Sunday 24th December 2017, 1.55pm (day 2,313)
Christmas Eve games at the parents’. Brother-in-law Pete makes what may or may not have been a crucial move. Look at the lean…
Christmas Eve games at the parents’. Brother-in-law Pete makes what may or may not have been a crucial move. Look at the lean…
Latest stop on my 2017-18 tour of the football competitions of the UK, to the Northern Premier League Division 1 North, at Seel Park, Mossley: a game with two distinctions by the end. Number one, it was the foggiest game I have ever seen, in danger of being abandoned throughout most of the second half as it was becoming difficult to see from one side of the pitch to the other.
But I’m glad it wasn’t abandoned, as were the 217 other fans in the ground with me, because the second distinction was that this game had more goals in it than any other I have seen in my life, nine to be precise: result was Mossley 5, Kendal Town 4. An absolute cracker of a game from start to finish. I really am starting to wonder why it’s necessary to pay the Premier League premium to be entertained (which I was not, particularly, last Saturday). Thank you to everyone involved with this game in fact, for giving me a quite excellent pre-Christmas day out.

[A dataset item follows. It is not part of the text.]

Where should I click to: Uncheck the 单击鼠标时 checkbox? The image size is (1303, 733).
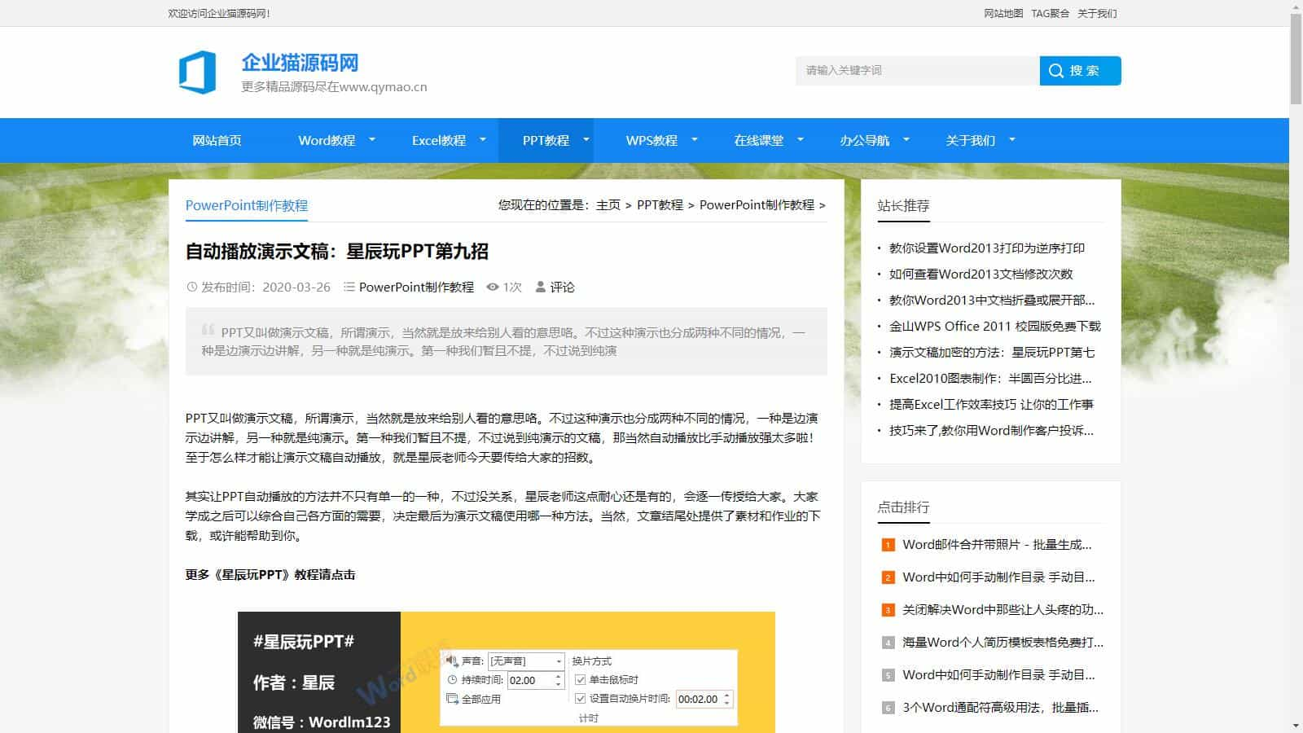pos(580,680)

The last working week of the year comes to an end. Every year, semester 1 is like a marathon. Sometimes I reach the end delirious and hyper. 2017 is not one of those years. Right now I feel utterly fatigued, just grateful to have reached this point without any significant loss of faculties. It would be good to slumber through the next eleven days to tell the truth — but I can’t, there are festive duties to perform of course. But that doesn’t mean I have to think much about them; that’s the good news.
Commercial forestry is not inherently a bad thing: there are many beautiful and well-managed plantations in England. But there are prices to pay, and when you see a ravaged landscape like this one — well, it does make you realise that this is not nurtured land. More like arboreal strip-mining, take the products and leave a wasteland behind. In this mist it looks almost apocalyptic, like the zombies are just over the horizon. Maybe one day Treebeard will stomp out of the remaining woods, like he does in The Two Towers, and swear vengeance against the human despoilers.
This was the first photo I took today, and while I did in the end go on to take more, I didn’t really need to. As soon as I saw this, I thought – this is me, today. This is how I feel.
Winter, as such, I don’t mind. I can take the cold and it tends to look nice (as here). It’s the darkness that pisses me off, and we haven’t even reached the Solstice yet. On winter days when I’m around home I can just about get it in me to go out when the sun finally struggles up, but otherwise, if it can’t be bothered, usually neither can I.
Welcome back to the Amex Stadium, Brighton, venue for several previous shots: all of which were preludes to victories by the mighty Brighton and Hove Albion. Today’s score versus Burnley: 0-0, so I lose my 100% win-only record there, but still, a point’s a point.
A bit of play in the processing. But what the hell, I feel like the country’s regressed a century or so. Last-but-one day in Manchester this year — with the state of the trains at the moment, that is no bad thing.